1
Сходились – в фокусе Сапгира – обэриуты: изломанный словарь, - необычность взрослой мультипликации, крепкая основа основных красок:
лежит красавец
впалый живот
рыжеват —
мертвый на совесть
все есть
и все не живет
говорит патологу анатом
"привезли из Чечни
под фольгою учти" —
да ведь я их слышу почти —
их сердца под белым халатом…
Верёвочно-закрученный стих, в чём-то перекликаясь с дервишем русской поэзии Хлебниковым, представит своеобразную меру абсурда бытия, всегда гораздого на игру – по клавишам судеб.

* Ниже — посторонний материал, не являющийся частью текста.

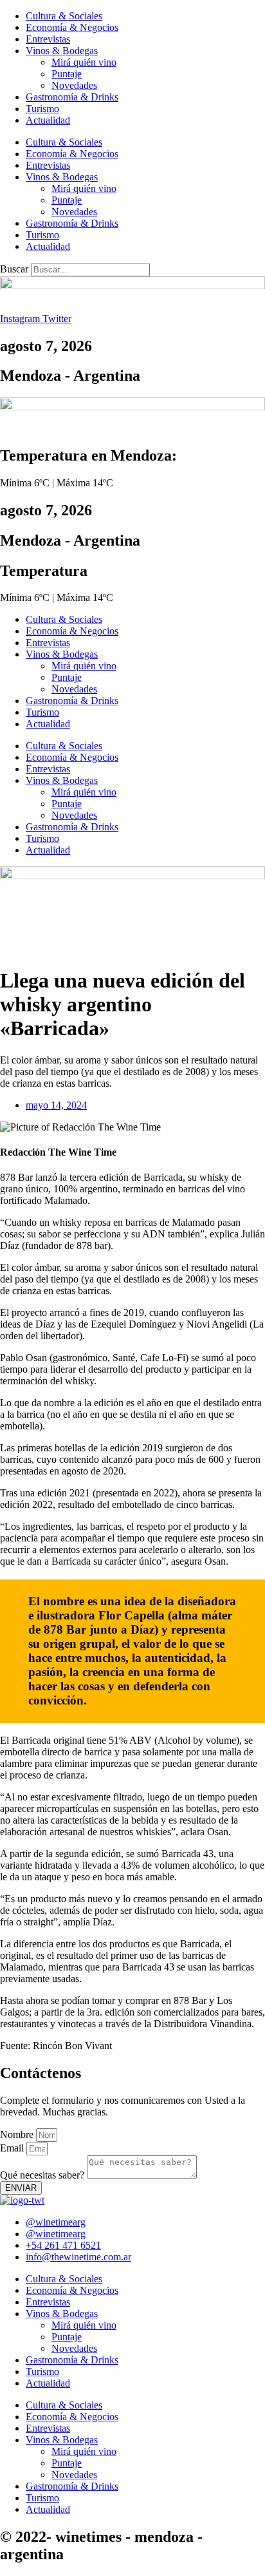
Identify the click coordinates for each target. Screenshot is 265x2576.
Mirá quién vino (83, 62)
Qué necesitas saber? (43, 2175)
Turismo (42, 108)
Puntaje (66, 73)
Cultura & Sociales (64, 15)
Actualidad (48, 120)
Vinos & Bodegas (62, 50)
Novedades (74, 85)
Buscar (14, 268)
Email (13, 2147)
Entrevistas (48, 38)
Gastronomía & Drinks (72, 96)
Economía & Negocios (72, 27)
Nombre (18, 2134)
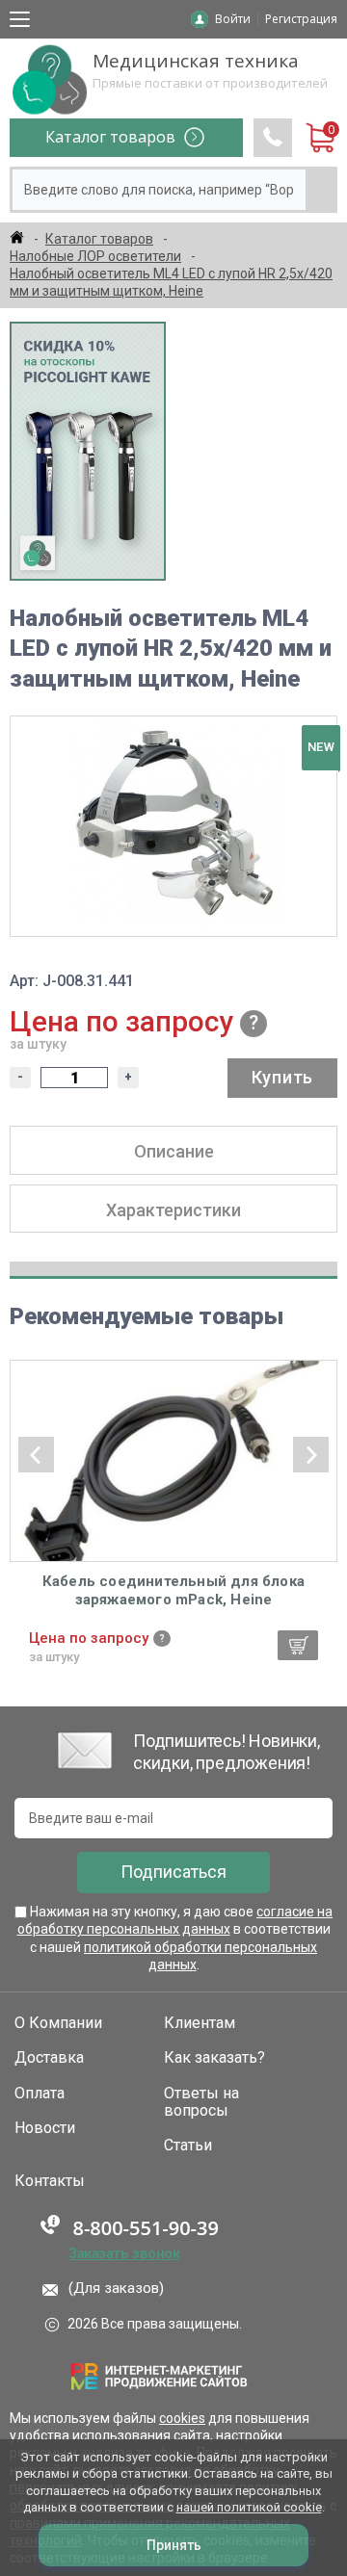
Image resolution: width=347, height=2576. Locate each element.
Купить (282, 1077)
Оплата (39, 2093)
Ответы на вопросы (201, 2102)
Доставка (49, 2058)
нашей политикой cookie (249, 2507)
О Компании (58, 2023)
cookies (182, 2418)
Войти (233, 19)
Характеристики (173, 1210)
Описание (174, 1151)
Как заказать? (214, 2058)
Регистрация (301, 19)
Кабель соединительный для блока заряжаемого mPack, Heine (173, 1591)
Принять (174, 2545)
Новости (44, 2128)
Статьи (188, 2145)
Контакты (49, 2181)
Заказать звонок (123, 2253)
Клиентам (199, 2023)
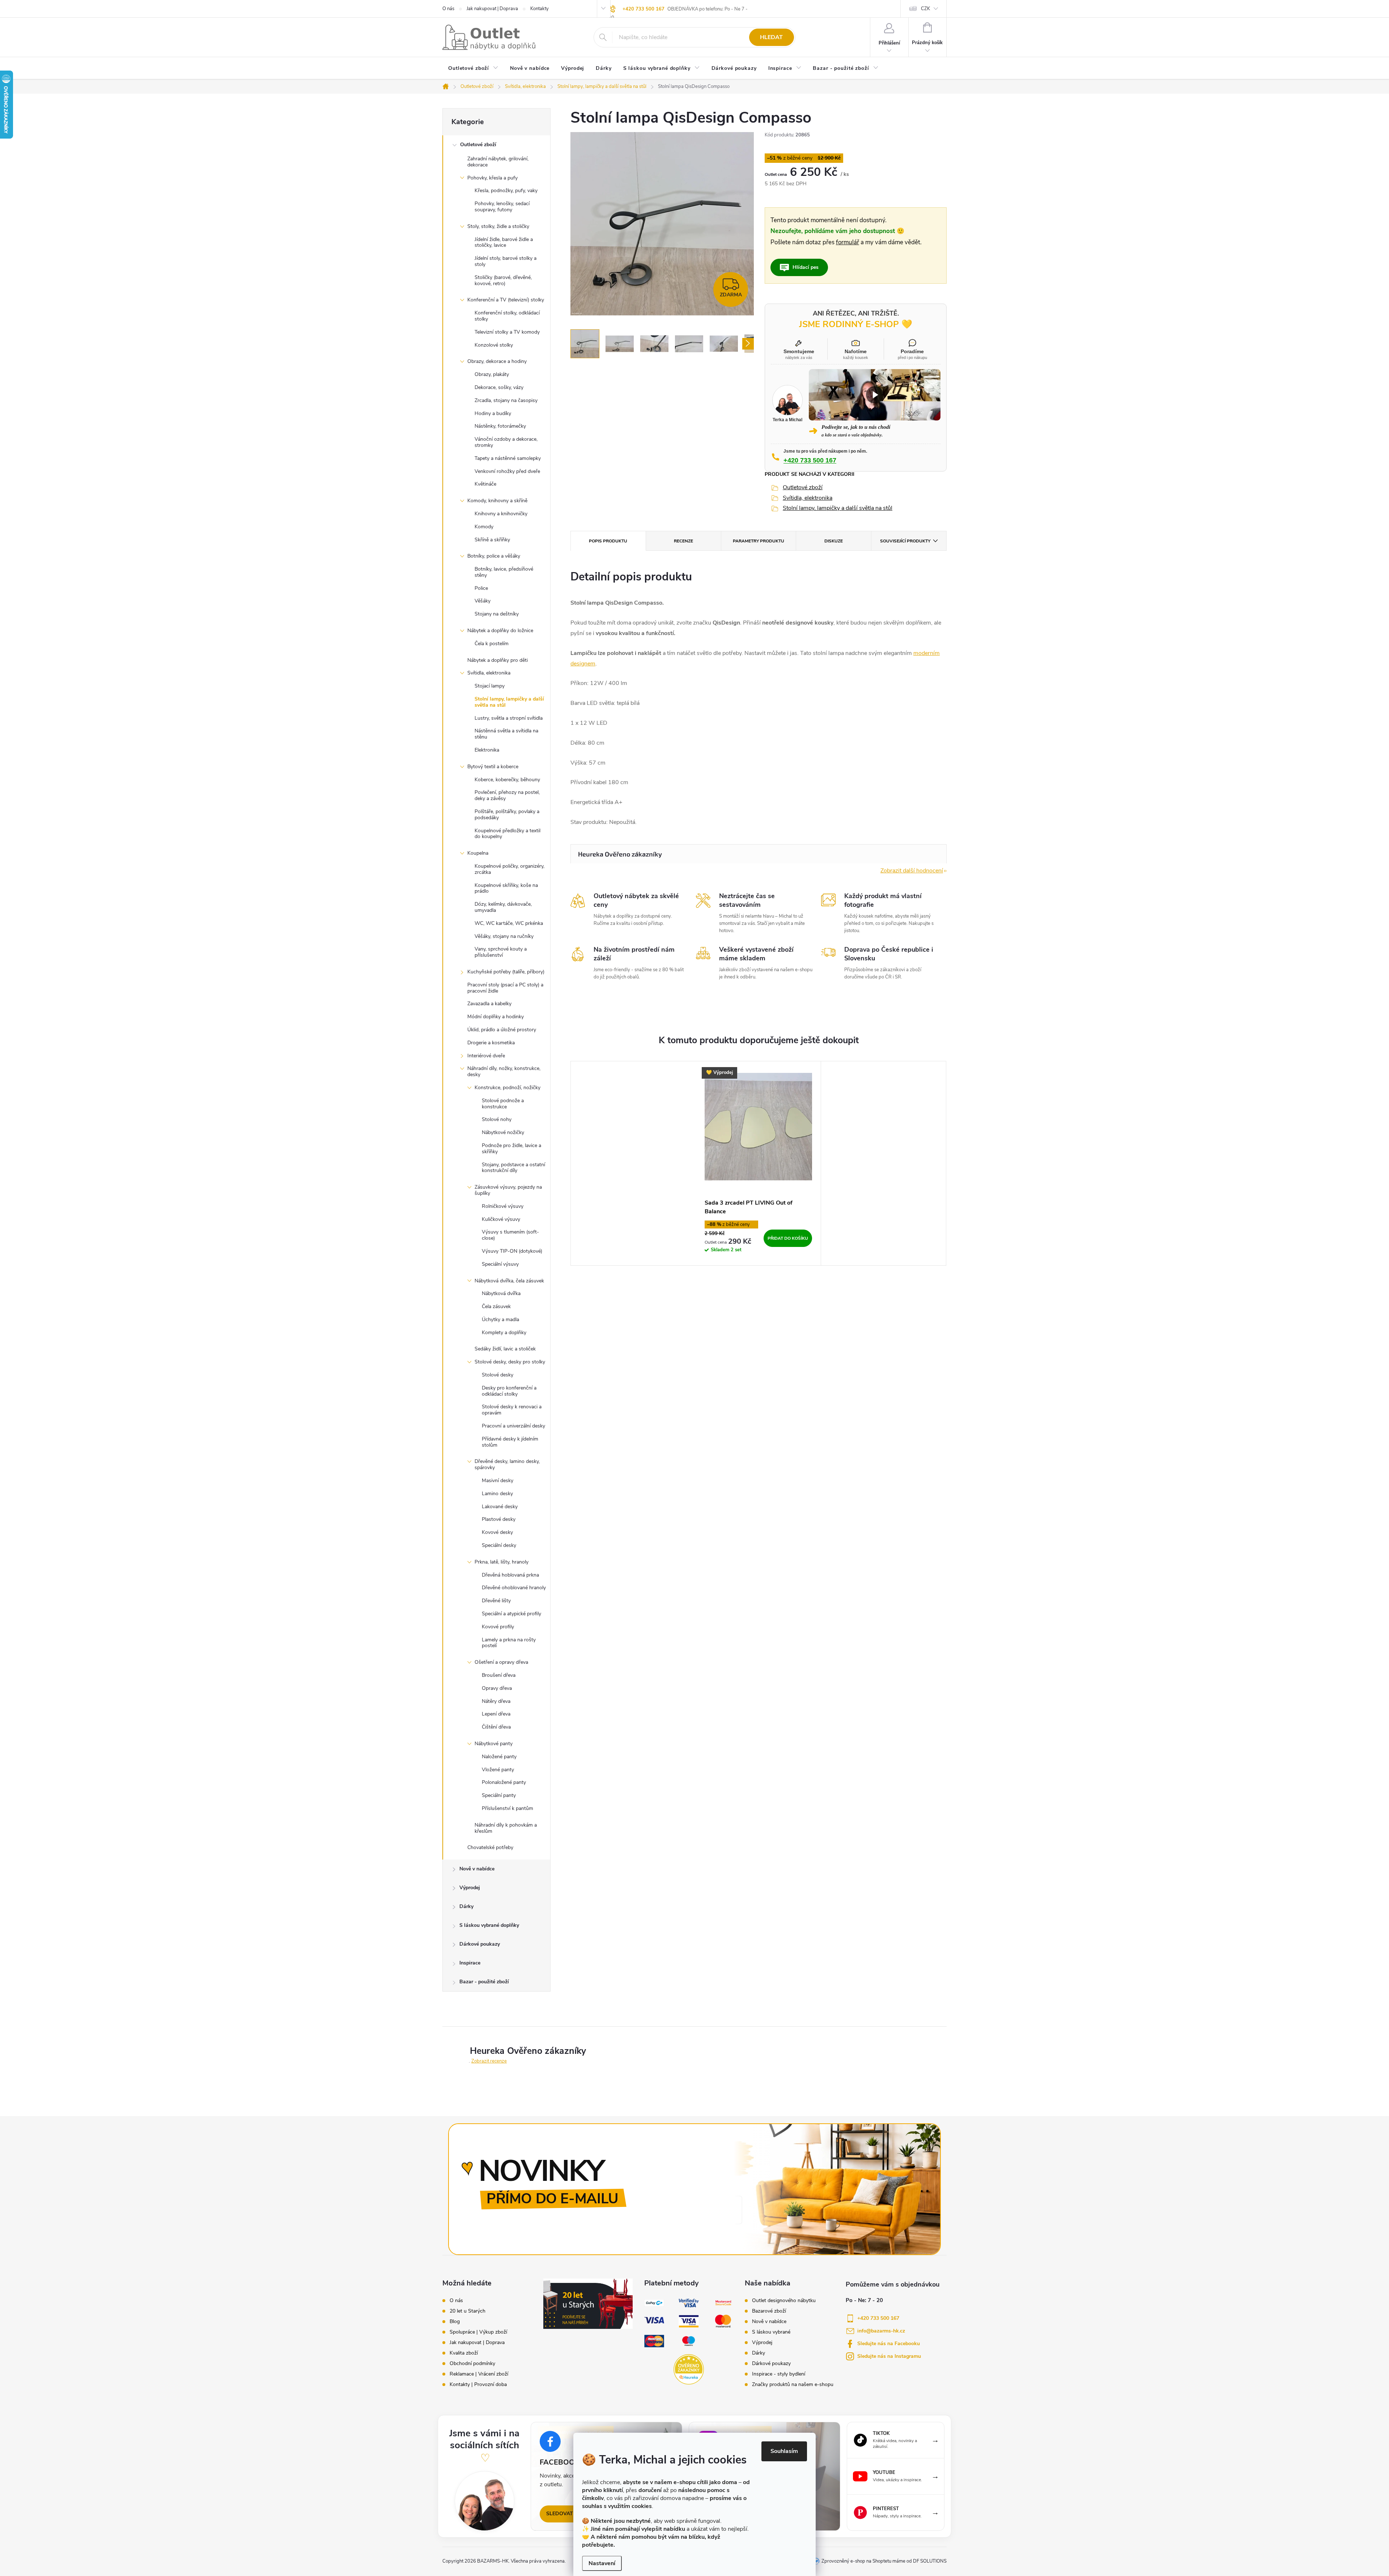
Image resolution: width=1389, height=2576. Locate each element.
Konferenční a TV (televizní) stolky (505, 299)
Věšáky (482, 600)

…оттого так странно мерцают иные стихи Сапгира: словно вспыхивая китайскими тенями, будто старый философ, увидевший во сне мотылька, не может понять, кто он – философ, или мотылёк, проникший в сон философа:
Налету поймала кошка саранчу,
В темноте играла кошка с саранчой,
Саранчой хрустела кошка на свету,
В темноте пожрала кошка саранчу,
Налету поймала кошка темноту,
В темноте играла кошка с темнотой,
Темнотой хрустела кошка на свету,
В темноте пожрала кошка темноту…
Вероятно, кольца темноты закручены, чтобы выбросить читательское сознание к свету: к осознанию бытия, как факта непременного участия в оном.
…слово порой становится строкой: сумма слов таких – трагедией:
И времени больше не стало...
Это не ново.
Это случается часто –
По заявлению Иоанна Богослова
И примечаниям Екклезиаста.
Под синим небом Вострякова
Белело
Неузнаваемым лицом
То,
Что было
Моим
Отцом.
Молнией смерти отца расколотое сознание не играет: боль сильна, требуются скупые слова силы, жёстко и точно рисующие картины.
Краткость звучит полифонично.
Стих Сапгира – кручёный, как правило: порою – резкие изломы определяют суть выразительности: всегда даваемой сильным образным лучом.
Сапгир много играл в поэзии: но – совершенно всерьёз.
И игра эта раскрывалась интересными цветами вечности.
2
Хаос рассеивается – благодаря усилиям творческой воли поэта, и круги перечисленного без знаков-препинаков только усиливают ощущения феномена: рождения поэзии из глобального хаоса:
Звезда ребёнок бык сердечко птичье –
Всё вздыблено и всё летит – люблю –
И на лету из хаоса леплю
Огонь цветок – всё – новые обличья
Моё существованье фантастично
Разматываясь космос шевелю
И самого себя хочу настичь я
Стремясь из бесконечности к нулю
Мощная ритмика Г. Сапгира глобальна: представляется колосс, поднимающий к звёздам огонь-цветок, представляется огромный человек, столь познавший космос, как удавалось только…древним халдеям.
Легендарным мудрецам, ведавшим, как и из чего слеплен мир.
…юмор Сапгира особого свойства: под названием «Душа» архитектурно выстраивается сонет, повествующий о бытовании рубашки, которая:
Меня вращали в барабане
Пытали в щёлочном тумане
Под утюгом мне было тяжко!
И вот обняв чужую шею
Я снова девственно белею
И пахну свежестью – рубашка!
Резкие его сонеты: ни на чьи непохожие!
…а вот – специфический киносеанс: выхваченный из истории Союза: киносеанс, разворачивающийся прихотливым узором строчек:
В церкви выключили свет.
Люди ждут,
А света нет.
Зашумели зрители:
– Мы любви не видели!
– Сапожники!
– Тише вы, безбожники!
Безбожники внесли икону.
Осветила половину
Дома.
Сразу стало меньше шума.
Тут со сцены говорят:
– Прослушайте доклад
На антирелигиозную тему.
Слова-строка.
Своеобразная механика поэтического текста.
Вспышки его: острые, как лезвие.
…многое совмещал поэт, впускал абсурд в свои стихи, оттенял их иронией, выстраивая свою метафизическую вселенную, играющую столькими красками, сколько, кажется, и у радуги нет.